Tuesday, July 26th, 2011

My boss is home with a lung infection so that means that I am all alone in our office. I was happily plugging away on administration and WIKI articles while outside they are renovating the building. One of the renovations is painting.

They were painting my window frames on the outside, but my windows needed to be open because otherwise they would not be able to reach everywhere. I just kept working – I didn’t notice much of it except for the bloody annoying radio they had on (couldn’t hear my own stuff).
At some point I was getting drinks and one of my colleagues asked if I was okay with the paint fumes. “Yeah, it’s fine,” I said. “I think they’re using water based paint.”
Of course they didn’t. I didn’t realize that it was the real deal until I got nauseated and dizzy with the fucking fumes.

I changed offices now, but I’m still dizzy and find it hard to concentrate.
Fucking anosmia. :(

the rise of ideals

Saturday, February 21st, 2009

Here’s what I’ve been thinking about the other day. You all know that in the summer of 2006 I joined the online music management game Popomundo. On a whim, I gave my character Lianne a bass guitar and let her do backup vocals. Why the bass guitar? I had no idea. I thought bassists were kinda cool and I figured that other people would play the electric guitar in our band. I was fine with bass. I had a shitload of fun with the character, and the idea of bass grew on me some more.
Flashforward to the end of 2007 when Olli and I were rocking out to Guitar Hero 3 and I found to my amusement that I was better with rhythm guitar & bass sequences than I was with lead guitar. Which was of course funny in the light of me channeling Lianne in Popo. And then in early 2008 the boys founded their band and I saw it all happen and thought: if I would play an instrument, what would I play?
If there’s anything I loved to do, it was to be lead singer. I’m an attention whore and I love to sing – but unfortunately I am as tone deaf as I am unable to smell. But what I am able to do is keep a rhythm and stick to it (kinda). Not drumming, but I think I’d be able to play bass if I tried. For a long time I backed off from the idea because the band was this thing that the boys were having together. I didn’t want to intrude – and I still don’t.

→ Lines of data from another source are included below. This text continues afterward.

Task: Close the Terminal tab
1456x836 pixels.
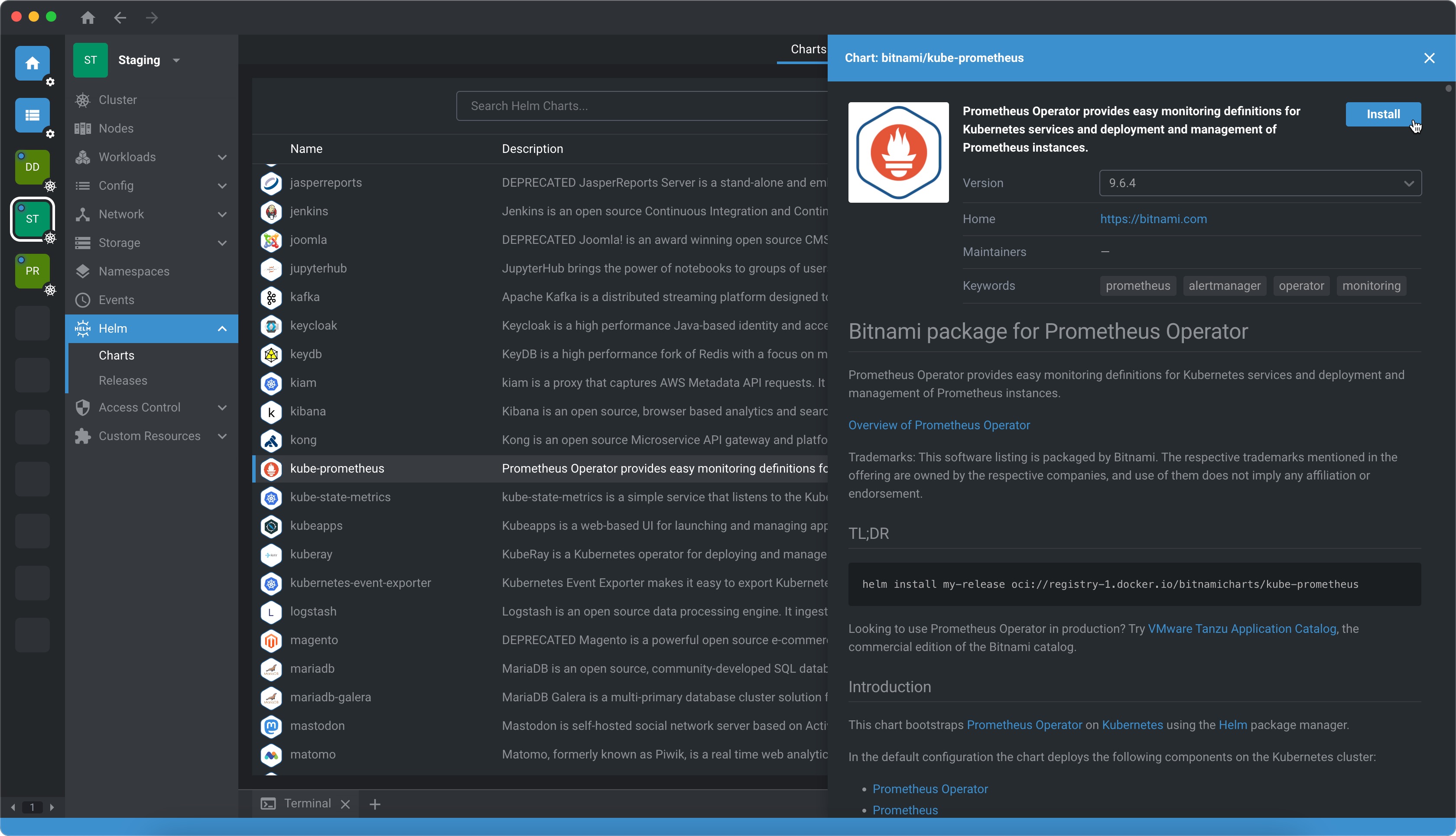Action: coord(345,804)
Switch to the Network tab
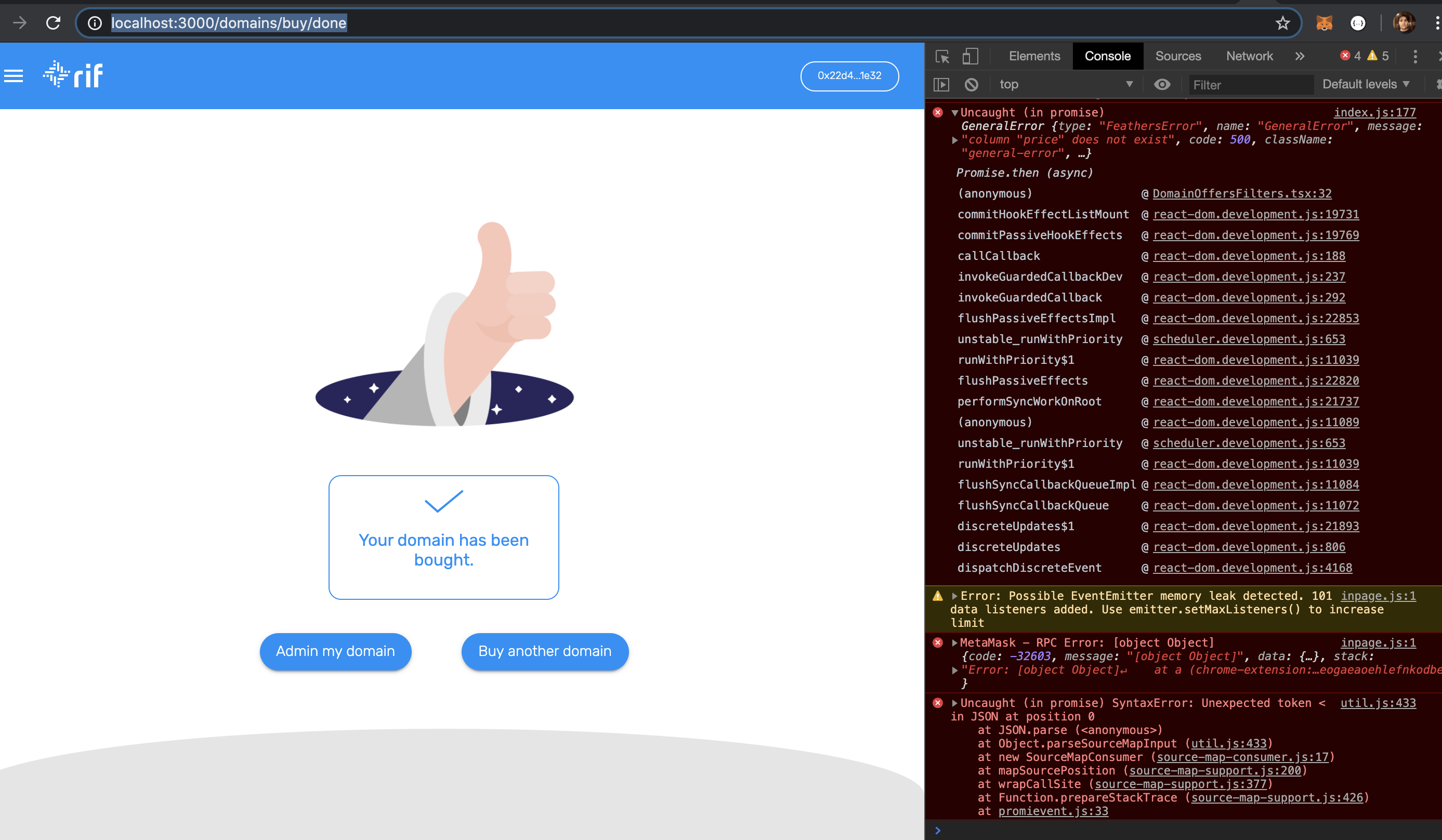 [x=1249, y=56]
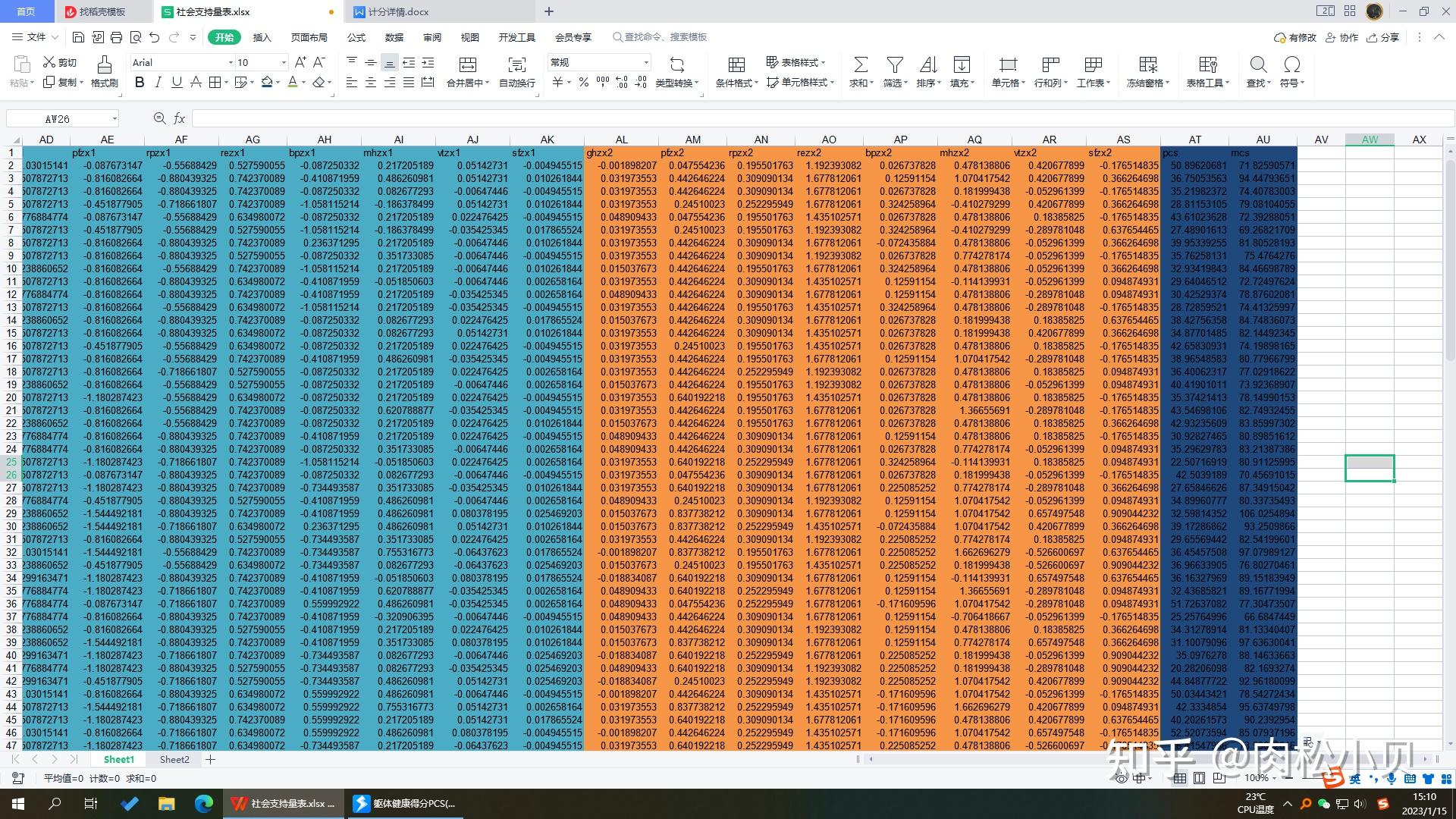Open the 公式 (Formulas) ribbon tab
This screenshot has width=1456, height=819.
(356, 37)
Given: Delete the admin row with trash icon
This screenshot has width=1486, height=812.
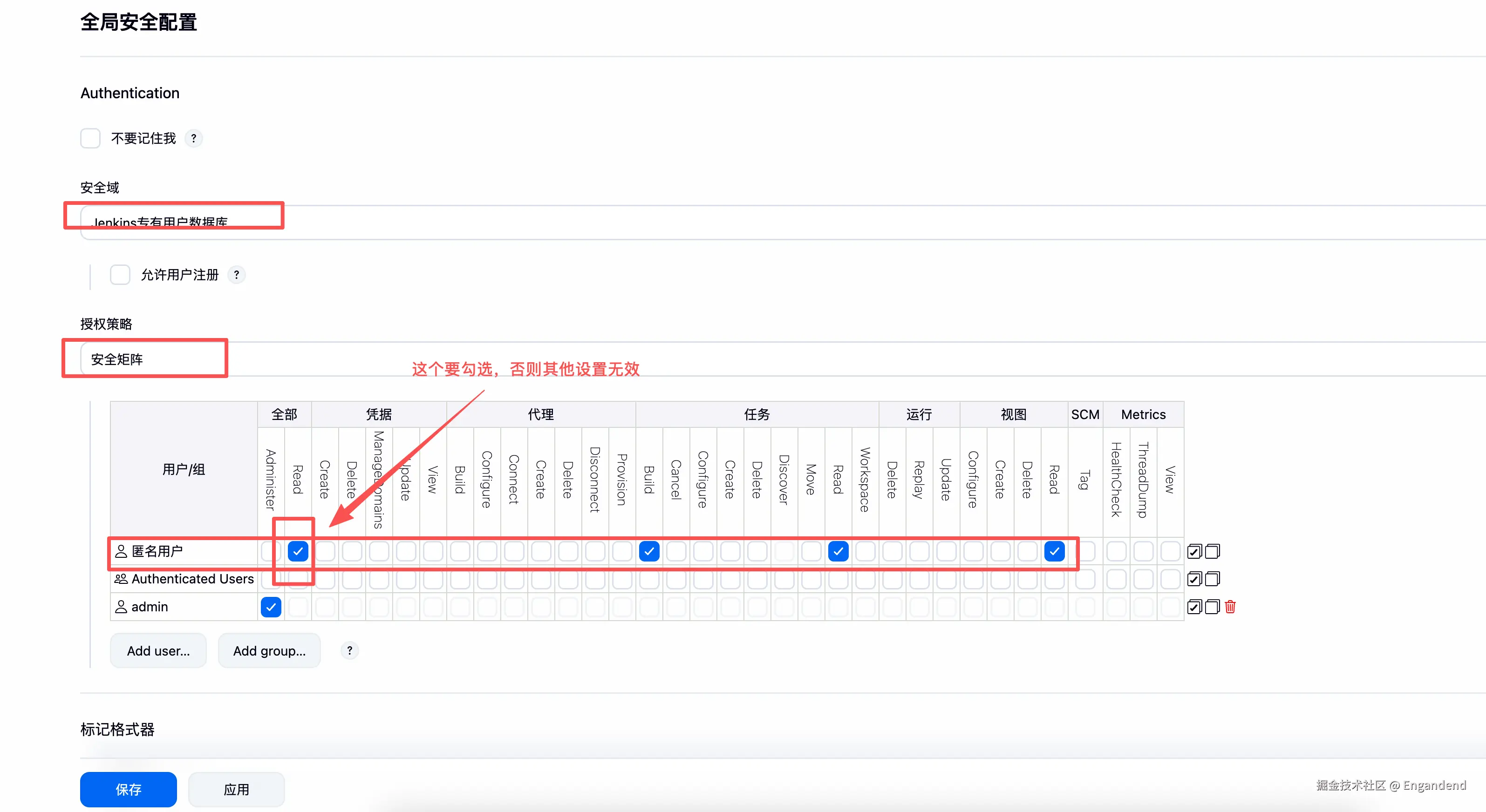Looking at the screenshot, I should (x=1230, y=607).
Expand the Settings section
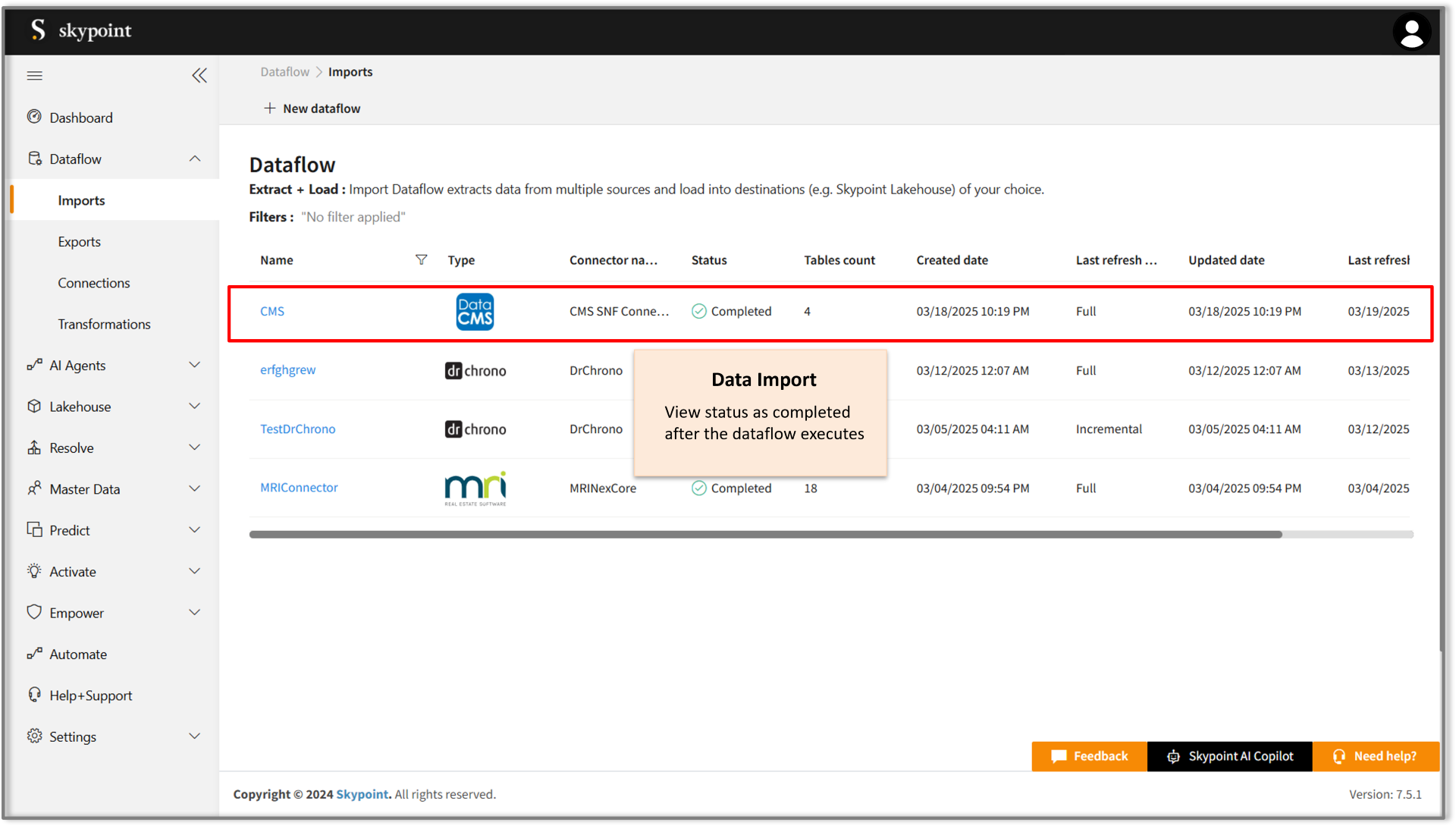 coord(195,736)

And then there was last weekend where I saw Jeanne Sagan rock out so hard and so awesomely on her bass guitar during the All That Remains concert… and that was such an inspiration. I didn’t think of Lianne when I saw her, but I thought of me. And I thought, fuck, I would REALLY like to be able to do that. It would so rock if I could do that. Even if I could only do a LITTLE bit of that. Going with the boys to the jam studio last night only reinforced that idea.

I’m seriously considering to try and learn the bass guitar. It won’t be easy, and I’m lazy. I like to be able to DO things, I don’t necessarily like to LEARN things. But if I can learn how to drive a car, I can also learn how to handle a bass, even if it’s only a little. And wouldn’t it be fucking AWESOME? The world needs more bass chicks. Why not become one?
Thus my thoughts this weekend. What do you think? :)

keep waiting for the constant victory

Thursday, December 4th, 2008

I’ve always had to breathe through my mouth due to the whole anosmia thing. People sometimes comment on my heavy breathing, and I always sleep with my mouth open. However, today this is not the anosmia. I have one motherfucker of a cold coming up, makes it hard to talk, hard to breathe, and my throat’s rapidly turning into a battlefield.